A county landowner built a dock along the Lower Shoshone River without first getting a county permit. (Park County photo)
Kim Dillivin (left) and county planner Joy Hill discuss the dock permit with commissioners.
A dock, which was built without permission on the lower Shoshone River and led to concerns from the county engineer and locals, including members of Trout Unlimited and raft owners, was ordered to be removed Tuesday by the Park County commissioners.
The vote was 3-1, with Lee Livingston opposed, saying he didn’t want to tell a private property owner what to do on his land. The motion granted approval for the owner’s work to revamp a road down to the river on his property and his removal of roughly half an acre worth of shrubs, especially Russian thistle, to create a clearing. It denied permission for the pier, which is already built but will now have to be removed. The owner could return with another permit for a pier that may meet with commissioner approval.
The hearing was attended by many people objecting to the dock and a few in support. More people had submitted comments objecting to the construction, especially the pier, and how it may impact a popular rafting area and blue-ribbon fishery.
Park County Planning and Zoning Director Joy Hill and her staff, in their official report, raised the same issues as members of Trout Unlimited. They expressed concerns about the precedent this could set in regard to more property owners building docks along the river.
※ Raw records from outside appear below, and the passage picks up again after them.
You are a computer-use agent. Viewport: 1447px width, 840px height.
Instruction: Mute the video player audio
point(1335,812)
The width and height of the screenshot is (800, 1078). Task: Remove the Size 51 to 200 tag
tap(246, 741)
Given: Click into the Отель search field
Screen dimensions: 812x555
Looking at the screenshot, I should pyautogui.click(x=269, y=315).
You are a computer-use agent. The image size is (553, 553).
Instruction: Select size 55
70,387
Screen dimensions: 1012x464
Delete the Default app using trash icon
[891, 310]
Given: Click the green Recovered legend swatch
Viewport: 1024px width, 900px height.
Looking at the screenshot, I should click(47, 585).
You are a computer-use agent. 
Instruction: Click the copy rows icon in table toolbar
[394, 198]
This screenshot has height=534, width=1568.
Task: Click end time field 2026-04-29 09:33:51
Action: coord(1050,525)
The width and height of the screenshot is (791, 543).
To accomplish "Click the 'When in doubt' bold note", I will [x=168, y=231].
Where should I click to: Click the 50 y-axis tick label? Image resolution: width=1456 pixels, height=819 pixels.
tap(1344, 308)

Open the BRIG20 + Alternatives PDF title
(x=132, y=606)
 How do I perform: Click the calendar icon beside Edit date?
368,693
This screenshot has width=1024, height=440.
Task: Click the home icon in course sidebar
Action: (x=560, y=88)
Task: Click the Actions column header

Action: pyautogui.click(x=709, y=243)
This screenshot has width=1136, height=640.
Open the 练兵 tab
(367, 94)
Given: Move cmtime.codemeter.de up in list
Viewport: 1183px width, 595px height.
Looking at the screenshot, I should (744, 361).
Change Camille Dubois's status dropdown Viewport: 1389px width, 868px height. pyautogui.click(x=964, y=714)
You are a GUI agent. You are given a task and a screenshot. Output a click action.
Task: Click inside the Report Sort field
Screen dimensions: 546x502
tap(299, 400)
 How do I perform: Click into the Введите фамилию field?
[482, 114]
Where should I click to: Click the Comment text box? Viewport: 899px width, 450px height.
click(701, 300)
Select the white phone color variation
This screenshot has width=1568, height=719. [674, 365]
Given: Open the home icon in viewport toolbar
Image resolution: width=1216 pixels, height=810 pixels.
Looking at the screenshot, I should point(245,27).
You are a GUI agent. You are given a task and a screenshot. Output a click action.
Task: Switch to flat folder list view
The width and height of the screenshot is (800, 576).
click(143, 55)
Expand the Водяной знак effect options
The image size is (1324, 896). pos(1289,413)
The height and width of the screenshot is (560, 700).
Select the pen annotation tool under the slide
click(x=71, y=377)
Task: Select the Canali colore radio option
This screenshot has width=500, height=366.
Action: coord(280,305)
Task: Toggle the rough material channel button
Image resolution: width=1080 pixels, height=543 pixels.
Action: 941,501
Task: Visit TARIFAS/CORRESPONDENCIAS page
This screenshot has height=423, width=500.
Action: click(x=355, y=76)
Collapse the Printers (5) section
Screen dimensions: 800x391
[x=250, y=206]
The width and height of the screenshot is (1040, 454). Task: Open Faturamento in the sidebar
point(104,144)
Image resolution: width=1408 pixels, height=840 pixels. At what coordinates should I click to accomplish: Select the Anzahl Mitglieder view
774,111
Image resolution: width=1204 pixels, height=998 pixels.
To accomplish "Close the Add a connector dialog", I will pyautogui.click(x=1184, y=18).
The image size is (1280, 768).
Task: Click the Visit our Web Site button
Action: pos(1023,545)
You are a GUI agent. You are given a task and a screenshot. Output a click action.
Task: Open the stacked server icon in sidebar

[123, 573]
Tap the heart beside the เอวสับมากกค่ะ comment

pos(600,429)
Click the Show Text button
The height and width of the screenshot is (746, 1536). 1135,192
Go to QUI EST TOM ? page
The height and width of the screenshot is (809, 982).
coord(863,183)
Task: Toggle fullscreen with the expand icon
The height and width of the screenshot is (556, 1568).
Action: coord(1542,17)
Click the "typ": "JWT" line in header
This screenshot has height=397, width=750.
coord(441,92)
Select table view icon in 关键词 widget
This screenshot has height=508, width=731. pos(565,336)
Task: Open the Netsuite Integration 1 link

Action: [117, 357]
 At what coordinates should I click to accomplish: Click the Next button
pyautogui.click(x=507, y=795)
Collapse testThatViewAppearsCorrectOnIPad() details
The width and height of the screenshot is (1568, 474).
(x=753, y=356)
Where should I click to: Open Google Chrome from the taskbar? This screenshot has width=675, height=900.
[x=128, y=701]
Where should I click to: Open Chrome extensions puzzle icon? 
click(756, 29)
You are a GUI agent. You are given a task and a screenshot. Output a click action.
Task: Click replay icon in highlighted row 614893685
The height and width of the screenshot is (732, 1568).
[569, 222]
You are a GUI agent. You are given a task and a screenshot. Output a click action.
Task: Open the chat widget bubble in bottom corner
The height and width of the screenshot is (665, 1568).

They, along with Park County Engineer Brian Edwards, also raised concerns about the pier itself being washed down river in a flood. In addition, Edwards and Hill raised worries about the road itself being in the floodplain and the erosion that could result.
Hill noted that the pier is located along a stretch of the river known as a blue-ribbon fishery, a name given to trout fisheries that are extremely high quality for anglers and wildlife enthusiasts.
The owner of the property, John Leroux, wrote in documents that it was built for recreation and said it was built to withstand floodwaters, made of galvanized steel grate and pipe. The decks are supported by steel pilings driven into the riverbed.
Wyoming River Trips raft company co-owner Landon Blanchard was one of many to raise concerns about the pier jutting into the water and leading people floating down the river in rafts to be pinned or trapped by the structure, which was nearly completely submerged recently with the river flowing at 5,000 cubic feet per second.
“We do our best to manage risk as a professional company and as a commercial outfitter,” he said. “That’s why people come and pay us money to do it. I’m talking about the stuff that we can’t control. I’m talking about the public that doesn’t have that expertise. And I’m talking about an increased user-base of river runners that go beyond the commercial stuff.
“It’s not talking about what we can control, it’s talking about what we cannot control. It’s not about where you’re supposed to be, it’s about where you can end up.”
Blanchard pointed out, as did commissioners Scott Mangold and Lloyd Thiel, that rafts will naturally flow to the outside of a river bend, which is where the pier is located.
“I do believe that it poses a specific danger,” Thiel said. “I don’t have one bit of problem with the road, the vegetation, clearing the Russian thistle and things like that. But I do believe that we are setting a precedent allowing something this significant into the river.”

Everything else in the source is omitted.